Dawn nodded, gripping Angel’s arm as she tried to catch her breath. “I know,” she breathed, her other hand on her chest. Duncan was bent over behind her, gripping his knees and panting. “But I had to ask... can you bring... some Hersheys chocolate back with you?”

“So you only love me for my chocolate-buying abilities?” Angel tried to look hurt.

“Uh huh?” Dawn grinned at him, blowing out a breath. “Man, there are a lotta stairs in that castle... and is that a yeah?”

“Why would you want Hersheys?”

Nodding towards Duncan, who waved his fingers, Dawn replied, “He’s never tried it and he wants to taste it.”

“I guess I could manage that,” Angel sighed with the expression of a martyr.

Dawn threw her arms around him with a squeal. “You are so great!” she exclaimed, hugging him tightly. “And...” Stepping back, she looked over at Duncan, who nodded nervously. “Can you do me a huge favour?”

“That depends...”

“Duncan’s never seen a vampire all grry... can you?”

“Dawn!” Buffy exclaimed.

“What?

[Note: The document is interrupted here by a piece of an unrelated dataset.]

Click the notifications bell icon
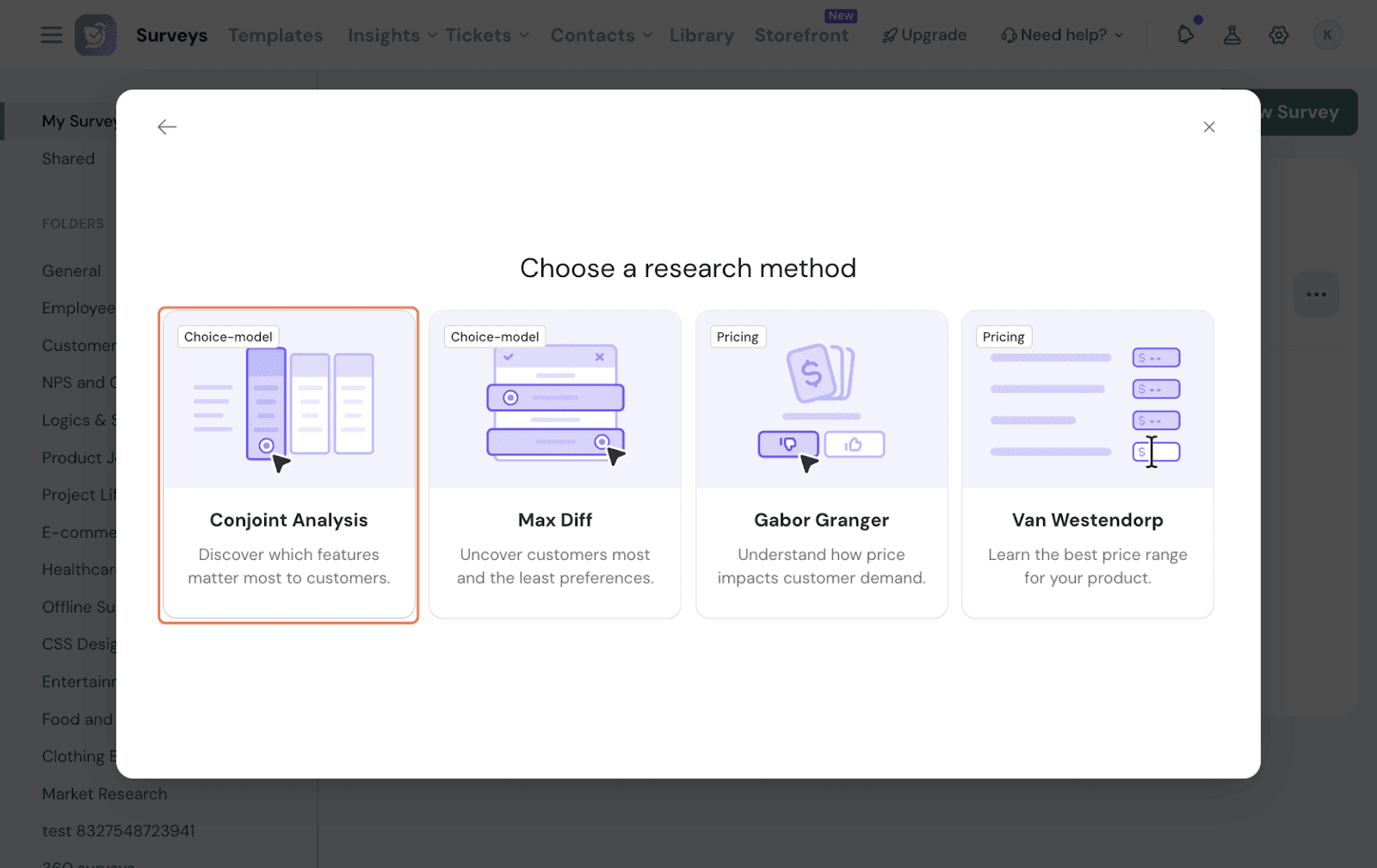 1185,35
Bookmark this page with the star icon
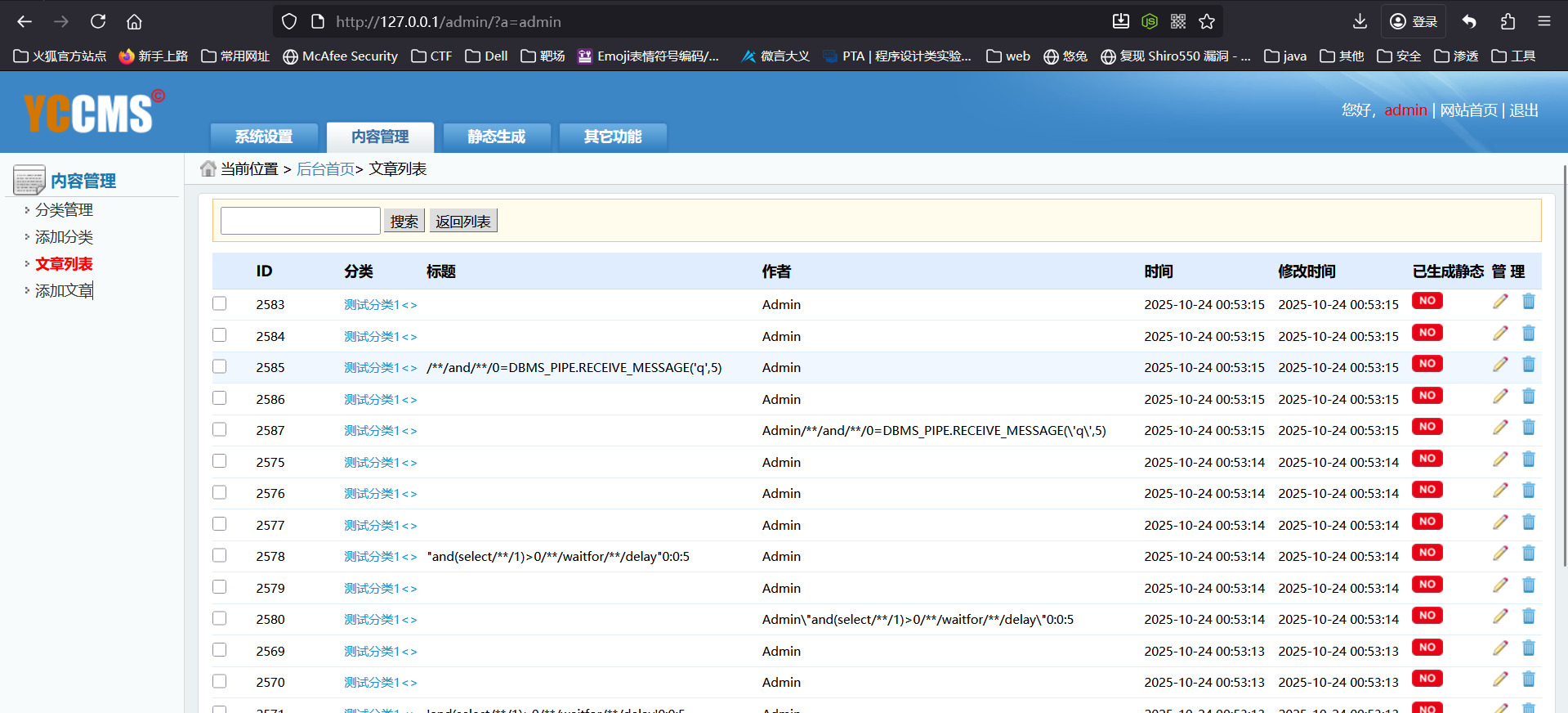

It’s not like it’s a big deal!” Dawn pouted, her hands still latched securely onto Angel’s arm. “Please, Angel?”

The vampire looked down at her, then at Buffy, who shook her head, rolling her eyes expressively. Turning his attention back to Dawn, he grinned a little. “You’re just like your sister,” he said, tutting. “I can’t resist you either.”

“Cool!”

Angel gestured Duncan forward, the boy looking apprehensive. “Don’t be afraid of me, kid,” he said. “I don’t bite...” His face morphed, fangs glinting in the evening light, his eyes glowing gold. “Much.”

Duncan uttered a faint squeak, then keeled over, only to be caught by Buffy before he hit the ground.

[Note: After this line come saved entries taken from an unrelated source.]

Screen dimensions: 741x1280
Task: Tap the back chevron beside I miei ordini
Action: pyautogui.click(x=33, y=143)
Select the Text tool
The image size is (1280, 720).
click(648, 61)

“He fainted?!?!” Dawn stared down at her friend.

“Well, he’s not used to seeing demons, Dawnie,” Buffy remarked, swinging the boy up in her arms. “And you better let go of Angel, so you don’t get sucked in with the Portkey as well.”

Stepping back, Dawn nodded. “We’ll see you soon,” she said.

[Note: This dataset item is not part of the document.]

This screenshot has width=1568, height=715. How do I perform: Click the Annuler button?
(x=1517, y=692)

“You can count on it,” Angel agreed.

There was a whooshing sound and a pop and the vampire was gone.

“C’mon, Dawnie, let’s get your boyfriend back inside.”

“He’s not my boyfriend!”

Buffy gave her sister a look. “He’s a boy, he’s a friend, so he’s a boyfriend.”

Dawn pulled a face, trailing after her sister as they made their way back up the lawn and Buffy jogged up the long staircase, Duncan’s head bobbing against her shoulder with every step.

Stopping at the top of every flight of stairs, the dark-haired teen was out of breath by the time they reached the door that lead into Great Hall, where Duncan moaned pitifully and opened his eyes.

“You okay, Duncan?” Buffy asked.

Placed back on his feet, the boy swayed unsteadily, then nodded. “Aye... I-I think I’m gonnae be fine,” he replied, Dawn holding onto his arm as she tried to both hold him upright and catch her breath. “Thanks.”

Buffy looked him over, then nodded. “I’m gonna head to the teacher’s entrance. See you inside,” she said, before hurrying off down one of the side passages and leaving the pair of them standing at the door.

“I can’t believe...” Dawn panted. “That you fainted... you wuss...”

“Fainted?” Duncan smirked. “Who said anythin’ about me faintin’?”

“I... saw you...”

The Scottish boy assumed his most innocent expression, blue eyes round. “Dawnie, lass, what ye saw was me hitchin’ a Slayer-shaped taxi, so I didnae have tae run up all those stairs all over again... an’ if ye want tae see why, just look at us. Which one is out of breath and which one looks like he just had a nice wee rest?”

Dawn blinked.

Duncan grinned. “And ye thought ye were the only one who would be sneaky around here, eh?” he laughed, looping an arm through hers. “Come on. We best get in and get somethin’ tae eat.”

“You... you’re sneaky...”

“Aye,” he agreed, giving her a proud nod. “And don’t ye forget it.”